As I sat down in April to write this editorial, President Obama had just signed into law the largest health care reform bill in decades (Patient Protection and Affordable Care Act, 2010). Over the past several months, we have witnessed incredibly contentious battles between the right and the left, the Tea Partiers, and, well, the coffee-drinkers over so-called death panels, “getting government out of my Medicare,” and how to contain soaring health care costs while still covering the millions of uninsured. The bill falls short of all the provisions necessary for the kind of fundamental reform many of us in health care longed for, yet it advances many significant changes—some of which will have a profound effect on nursing and nursing education. Reports prepared by the National League for Nursing (NLN) (2010) and the Kaiser Family Foundation (2010) provide excellent synopses of what the new law provides.
Among the provisions with the biggest effects on nursing education are (1) expansion of health care coverage for more than 20 million currently uncovered Americans through various health insurance reforms—which will tremendously increase demand for primary care providers, including nurse practitioners; (2) increased funding for preventive services, including a grant program to support the delivery of evidence-based and community-based prevention and wellness services aimed at strengthening prevention activities, reducing chronic disease rates, and addressing health disparities, especially in rural and frontier areas; (3) the development of training programs that focus on primary care models such as medical homes, team management of chronic disease, and those that integrate physical and mental health services; (4) the establishment of Teaching Health Centers, defined as community-based, ambulatory patient care centers, including federally qualified health centers and other federally funded health centers that are eligible for Medicare payments for the expenses associated with operating primary care residency programs, potentially creating opportunities for interprofessional, prelicensure community-based experiences; (5) a variety of programs aimed at increasing health care workforce supply, including those that may include nursing, such as primary care training and capacity building, training in cultural competence, and promoting a more diverse workforce; and (6) development of interdisciplinary mental and behavioral health training programs and programs to address the projected shortage of nurses by increasing the capacity for education, supporting training programs, providing loan repayment and retention grants, and creating a career ladder to nursing (Kaiser Family Foundation, 2010; National League for Nursing, 2010).
This major legislation follows the release of the long-awaited Carnegie Foundation for the Advancement of Teaching Study of Nursing Education (Benner, Sutphen, Day, & Leonard, 2009), which calls for radical transformation of nursing education. The authors present compelling arguments for 29 recommendations, promoting baccalaureate and eventually masters education as entry into professional practice, improvements in basic science curricula, classroom teaching, and educational preparation of faculty, among many others. Of the recommendations, the proposed degree requirements have fueled the most contentious debate, yet I think in our hearts most of us would agree that given the complexity of today’s practice and the exponential increase in knowledge needed for practice, the more education the better.
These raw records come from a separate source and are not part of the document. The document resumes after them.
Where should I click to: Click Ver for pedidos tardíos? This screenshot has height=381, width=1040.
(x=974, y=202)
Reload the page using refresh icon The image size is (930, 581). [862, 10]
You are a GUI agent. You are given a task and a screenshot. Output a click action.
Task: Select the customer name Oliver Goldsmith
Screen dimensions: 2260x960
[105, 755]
We need to put our heads together, decide how we can best use our scarce resources to help our students meet the competencies essential for today’s practice, and open the pipeline for faculty and advanced practice preparation.
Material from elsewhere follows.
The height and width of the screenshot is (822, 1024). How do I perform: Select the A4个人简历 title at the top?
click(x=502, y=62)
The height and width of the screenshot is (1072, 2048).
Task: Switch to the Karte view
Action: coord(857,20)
And just around the corner, to be released in early fall, is the Institute of Medicine’s Report on the Future of Nursing. In three public forums, this panel has covered a wide range of topics. The most recent forum held in February focused on the future of nursing education, with expert testimony on three questions: How should we teach? What should we teach? Where should we teach?
So what does our future hold? Transformational change. O’Neil (2009) recently summed it up this way: Traditional nursing competencies such as care management, patient education, public health intervention and transitional care will dominate in a reformed health care system, as it inevitably moves toward emphasis on prevention and management over acute care. But he pointed out that:
These traditional competencies must be reinterpreted for students into the settings of the emergent care system, not the one that is being left behind. This will require faculty to not only teach to these competencies but also creatively apply them to health environments that are only now emerging.
When the Institute of Medicine’s report is released this fall, faculty must be ready to fully engage in and lead this transformation.
Christine A. Tanner, PhD, RN, FAAN
- Benner, P., Sutphen, M., Leonard, V. & Day, L. (2009). Educating nurses: A call for radical transformation. San Francisco, CA: Jossey-Bass.
- Kaiser Family Foundation. (2010). Summary of new health reform law. Retrieved from http://www.kff.org/healthreform/upload/8061.pdf
- National League for Nursing. (2010). Patient Protection and Affordable Care Act & Health Care and Education Reconciliation Act. Retrieved from http://www.nln.org/governmentaffairs/pdf/nln_analysis_final_hcr_bills.pdf
- O’Neil, E. (2009) Four factors that guarantee health care change. Journal of Professional Nursing, 25, 317–321. doi:10.1016/j.profnurs.2009.10.004 [CrossRef]
- Patient Protection and Affordable Care Act, Pub. L. No. 111-148 (2010).